(Reuters) – The interest rate on the most popular U.S. home loan last week shot to the highest since December 2000, helping drive mortgage applications to a 28-year low, a survey showed on Wednesday.
The Mortgage Bankers Association said the average contract rate on a 30-year fixed-rate mortgage climbed 15 basis points to 7.31% in the week ended Aug. 18. That came after yields on the government bonds that influence home-loan rates surged to the highest since the 2007-2009 financial crisis.
Yields on Treasury securities have marched higher throughout the summer as surprisingly strong data on the U.S. economy reshaped investors’ thinking about how long the Federal Reserve will keep interest rates high. The Fed has lifted its benchmark policy rate from near zero in March 2022 to 5.25% to 5.50% currently to beat back the toughest inflation since the 1980s.

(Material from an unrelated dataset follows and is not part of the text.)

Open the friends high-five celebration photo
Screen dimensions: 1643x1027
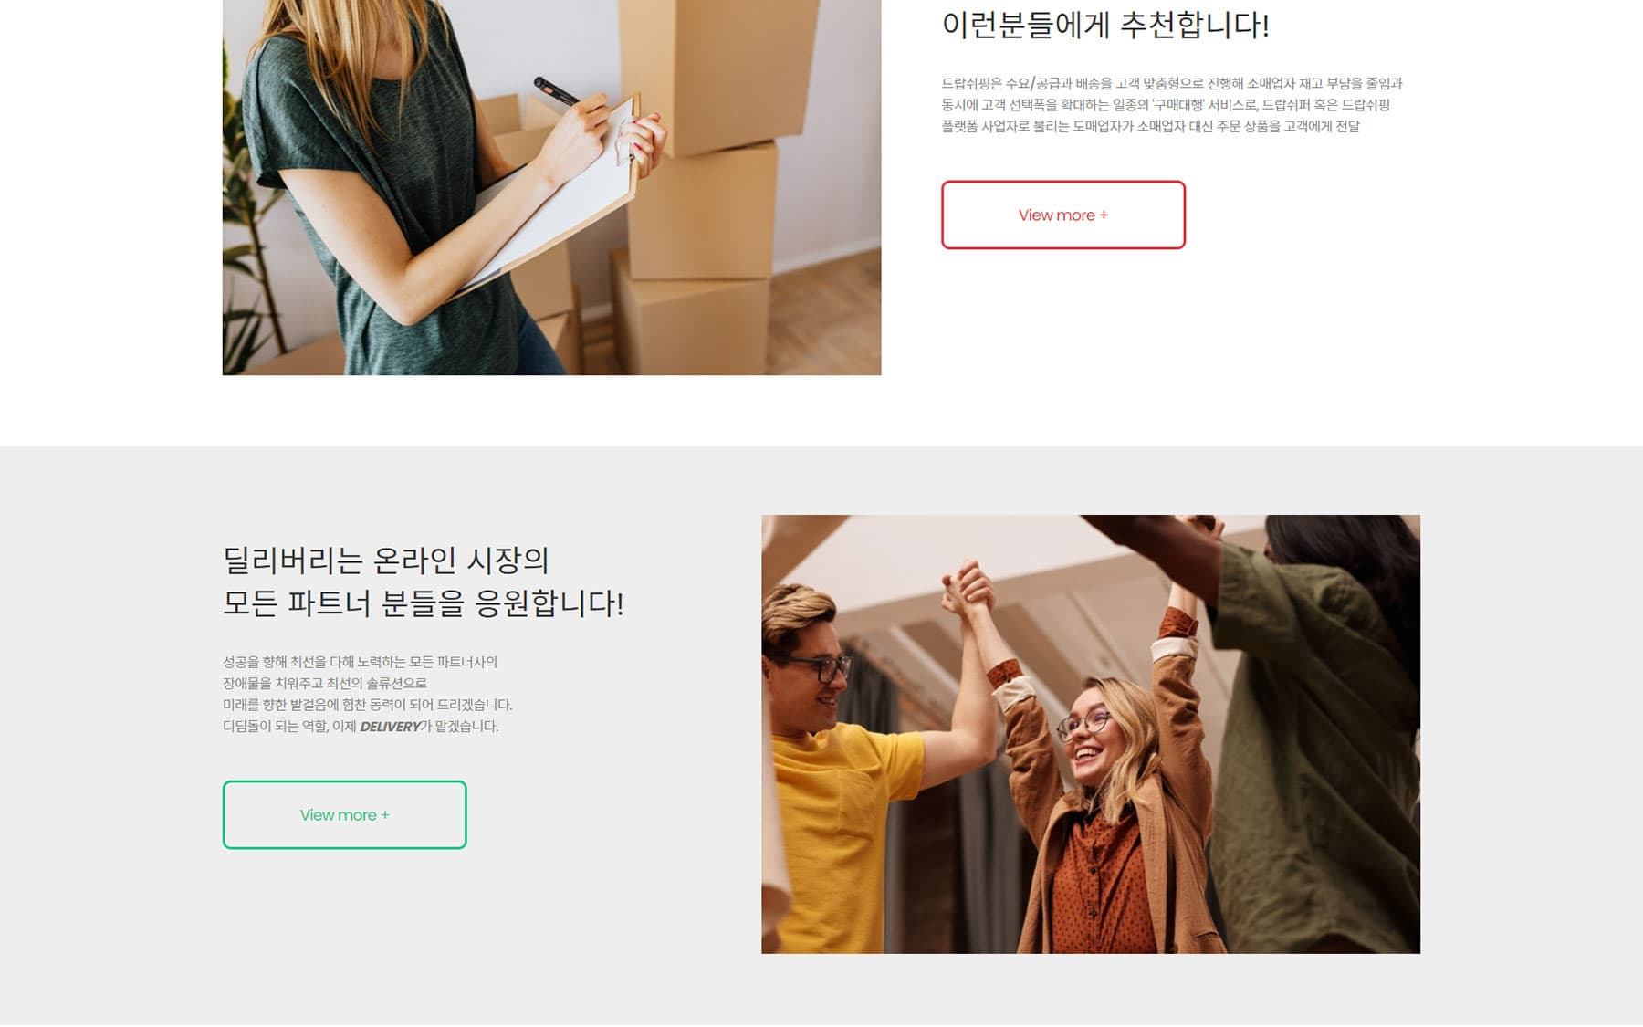[x=1091, y=734]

In an otherwise resilient economy featuring a strong job market and robust consumer spending, the housing market has stood out as the sector most afflicted by the Fed’s aggressive actions to cool demand and undercut inflation.
As borrowing costs surged, home sales tumbled all last year and a hoped-for recovery this year has yet to materialize. Case in point: Sales of previously owned homes, accounting for the majority of U.S. residential real estate transactions, fell for a second month in July to the lowest pace since January.
The MBA data does not point to improvement any time soon. Its index measuring applications for a mortgage for a home purchase sank 5% last week to the lowest since April 1995. It was the largest weekly decline since April.
Joel Kan, MBA’s deputy chief economist, said, “Homebuyers withdrew from the market due to the elevated rate environment and the erosion of purchasing power. Low housing supply is also keeping home prices high in many markets, adding to the affordability hurdles buyers are facing.”
Applications to refinance existing loans fell to the lowest since December, the MBA data showed.
The vast majority of homeowners with existing mortgages have a loan from before interest rates began surging in 2022, which has been a headwind for refinancing activity. That dynamic is also contributing to the lack of housing supply because it is a disincentive to move.